_GOAL OF THE EXERCISE_
Put the entries from the line containing "Where should I" through the end of the entries, inclusive, into a two-column CSV with the headers instruction and coordinates. Use one row per entry, place each value in a single quoted field with line breaks replaced by spaces, and omit the pictures.

########################################

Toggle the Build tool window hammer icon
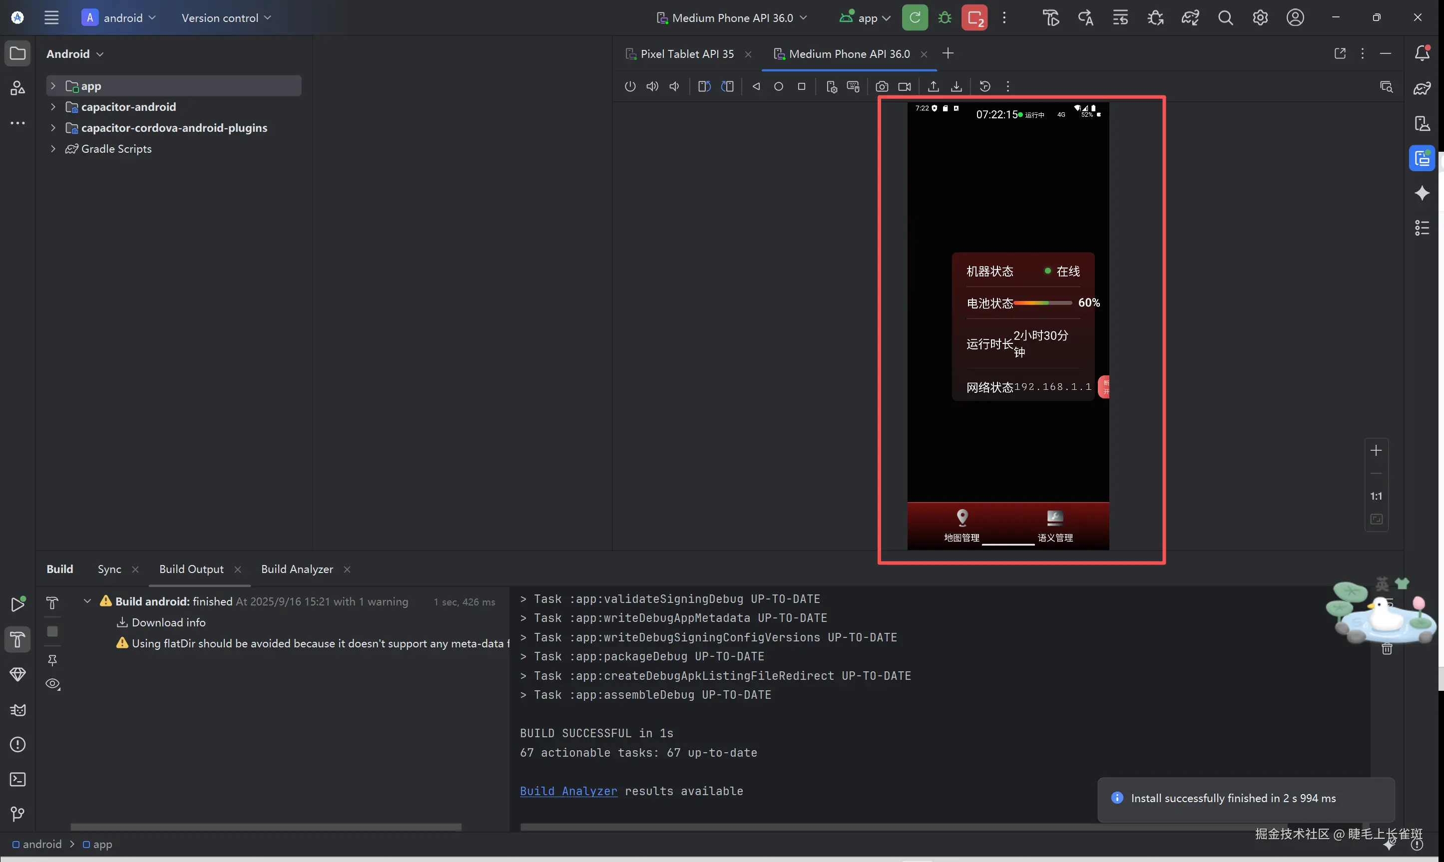[17, 640]
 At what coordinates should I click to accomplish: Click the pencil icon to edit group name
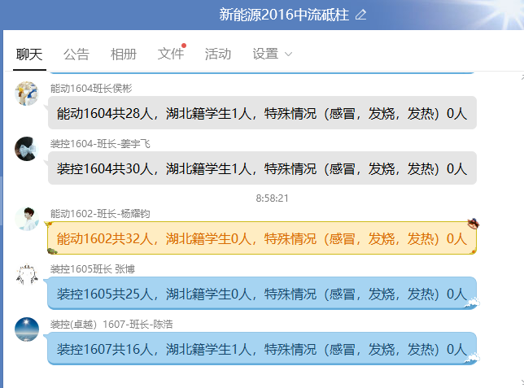361,15
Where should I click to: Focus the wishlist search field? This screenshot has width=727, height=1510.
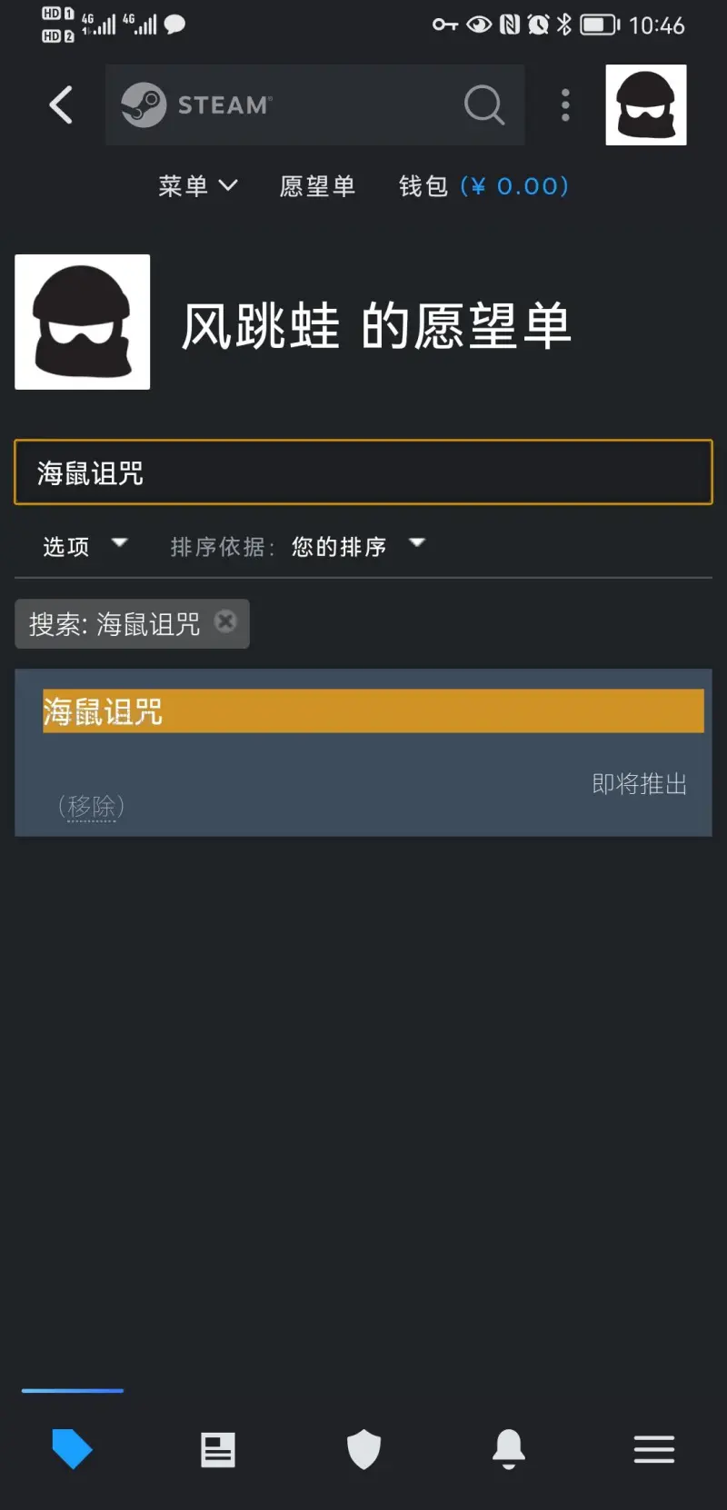[x=364, y=472]
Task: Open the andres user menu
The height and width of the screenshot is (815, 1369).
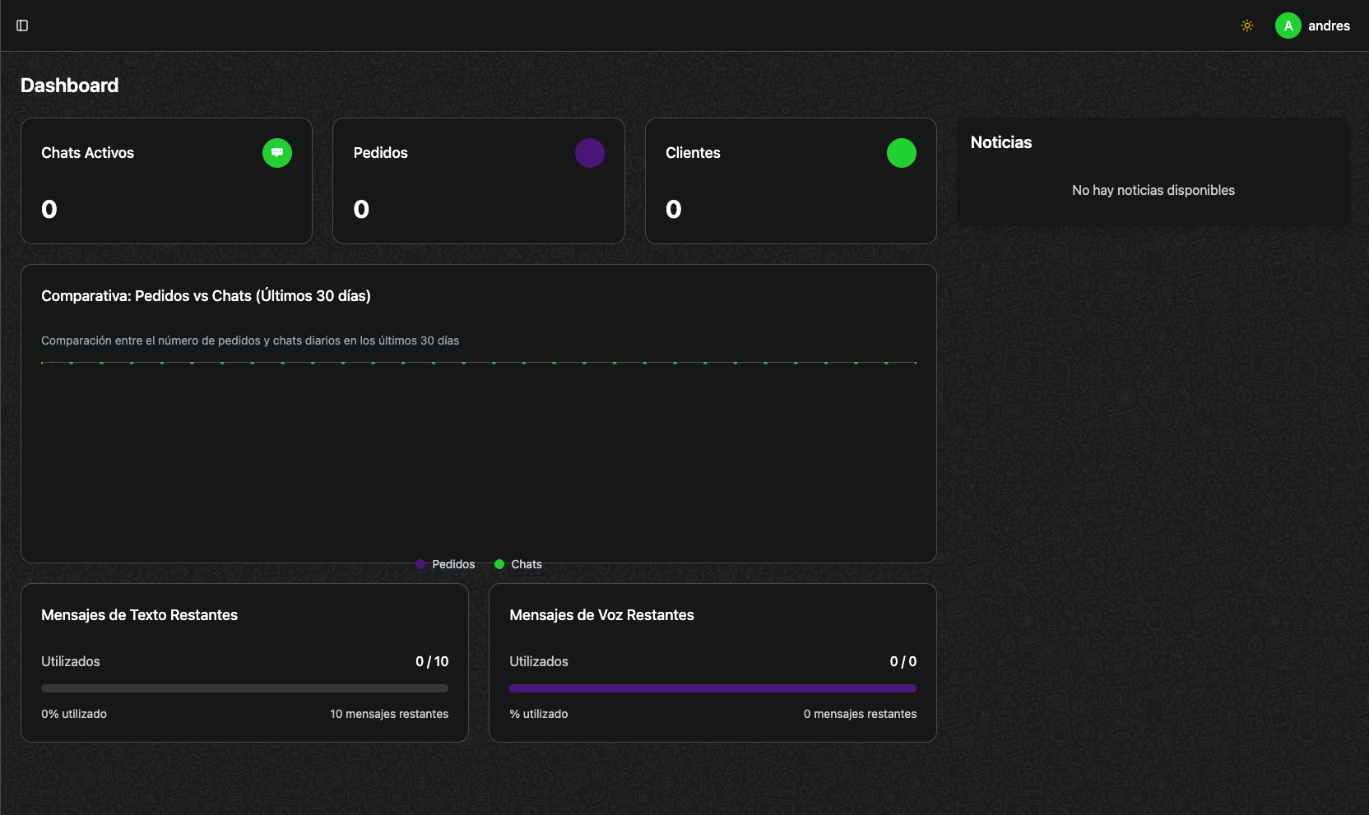Action: [1328, 25]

########################################

_EXERCISE ANSWER_
instruction,coordinates
"Where should I click to: Focus the wishlist search field? This screenshot has width=727, height=1510.","[x=364, y=472]"
"Task: Open the andres user menu The height and width of the screenshot is (815, 1369).","Action: [1328, 25]"